Parliamo della lotta ai batteri più forti dei farmaci con il dr. Simone Ambretti, dell’Unità di Microbiologia al Policlinico di Sant’Orsola- Malpighi di Bologna
Ogni anno nell’Unione Europea muoiono 33 mila persone a causa di un’infezione perché gli antibiotici sono diventati meno efficaci o non funzionano più contro i batteri. Di questi decessi oltre 10 mila si registrano in Italia, secondo le stime del Centro Europeo per la Prevenzione e il Controllo della Malattie (ECDC), riportate dall’Agenzia Italiana del Farmaco (AIFA). Questo fenomeno prende il nome di antimicrobico-resistenza (AMR) di cui l’Italia presenta da tempo un quadro critico rispetto allo scenario europeo.
Facciamo il punto della situazione nel nostro Paese alla luce degli interventi istituzionali per fronteggiarla, con il dr. Simone Ambretti, (nella foto di copertina), dirigente medico dell’Unità di Microbiologia del Policlinico di Sant’Orsola-Malpighi di Bologna, dove svolge attività di sorveglianza e monitoraggio delle infezioni resistenti agli antimicrobici. Prima forniamo alcune utili informazioni sulla problematica.

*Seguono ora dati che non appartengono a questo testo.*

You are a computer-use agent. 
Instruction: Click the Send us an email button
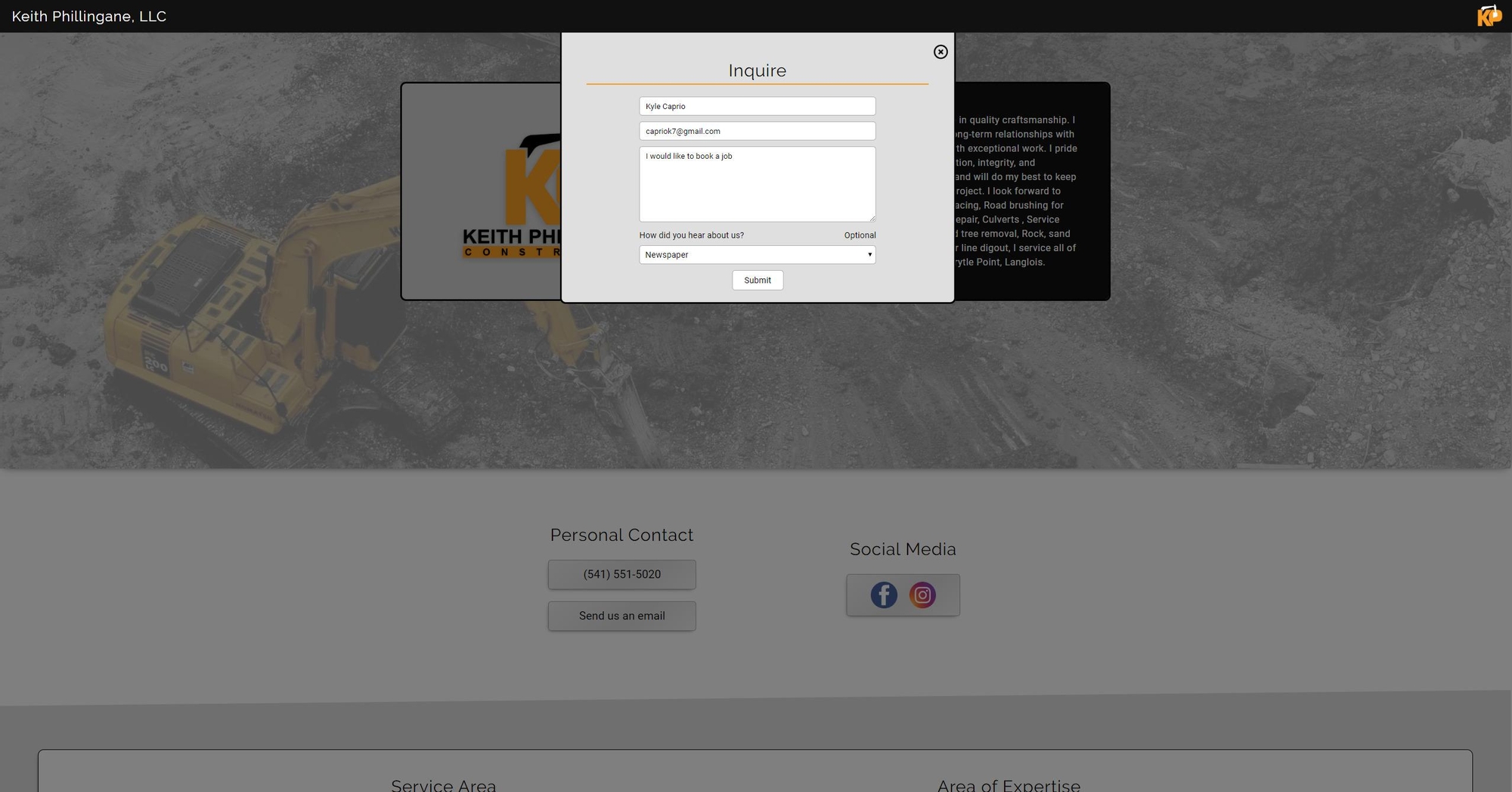[621, 617]
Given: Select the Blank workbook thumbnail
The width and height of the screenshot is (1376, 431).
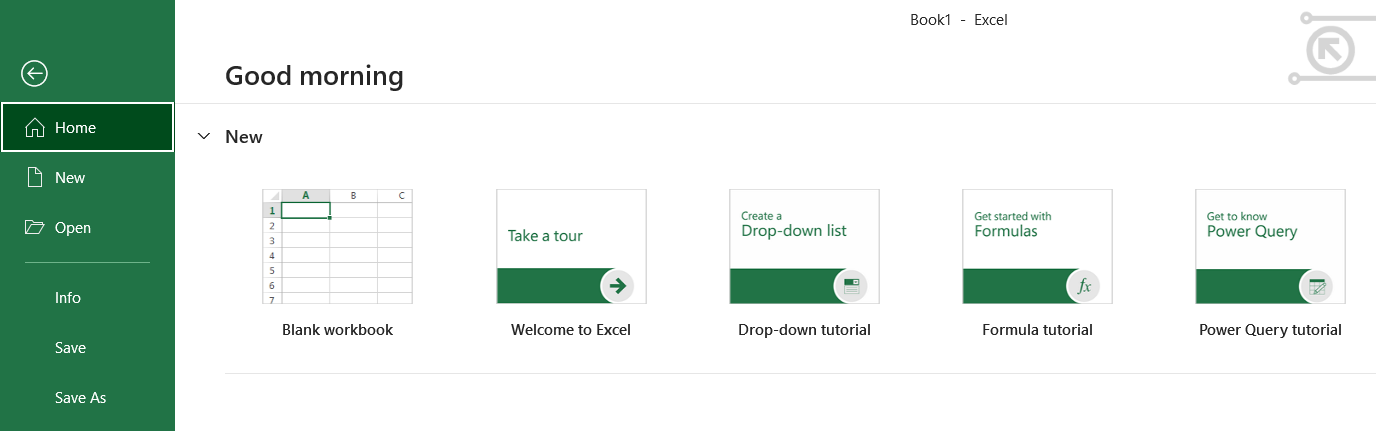Looking at the screenshot, I should tap(338, 246).
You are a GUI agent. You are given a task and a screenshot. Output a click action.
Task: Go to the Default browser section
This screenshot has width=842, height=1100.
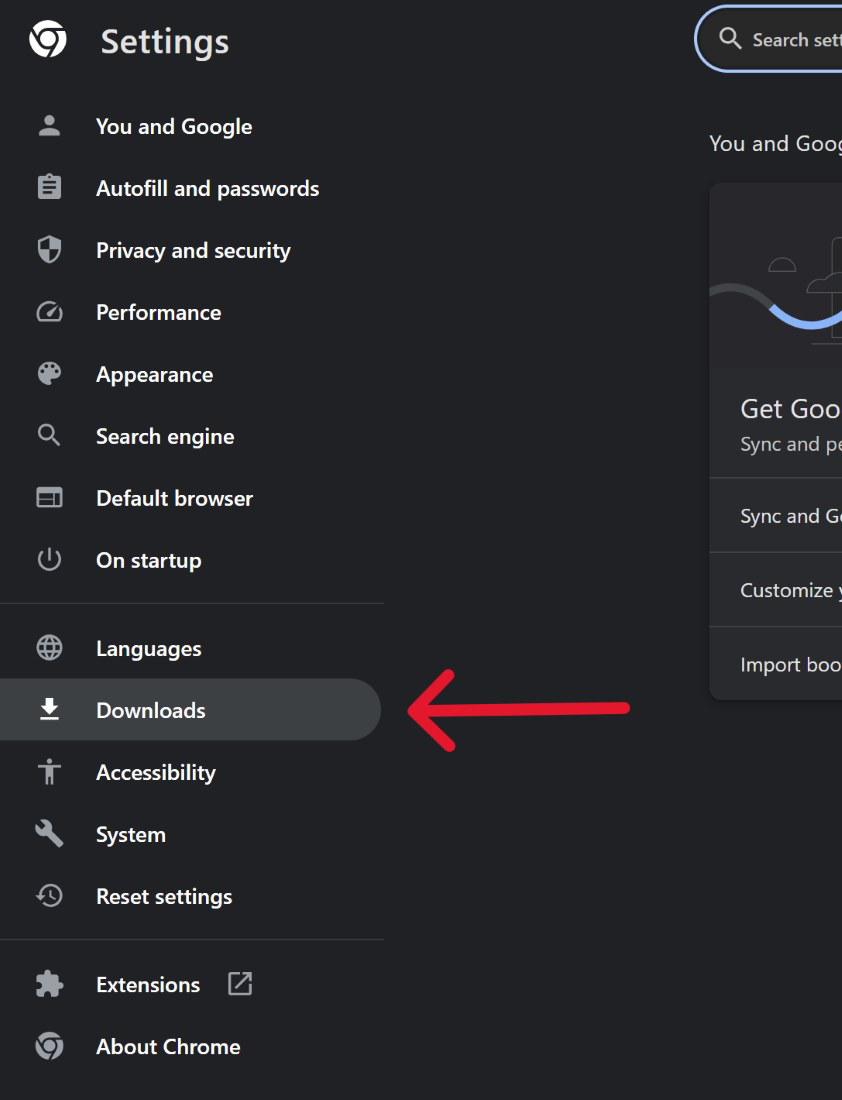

Va detto che sono diversi anni che l’antimicrobico-resistenza allarma la comunità scientifica internazionale. La sua evoluzione porta l’Organizzazione Mondiale della Sanità (OMS) a inserirla nel 2019 nella lista delle 10 minacce alla salute globale. Il fenomeno interessa tutti i microbi responsabili di infezioni e le relative classi di farmaci, tra questi i batteri rappresentano la sfida più urgente per i Paesi di tutto il mondo. Perché la diffusione della resistenza batterica ha subìto un’accelerazione, che non è stata compensata dallo sviluppo di nuovi antibiotici contro i patogeni diventati resistenti a uno o più farmaci contemporaneamente.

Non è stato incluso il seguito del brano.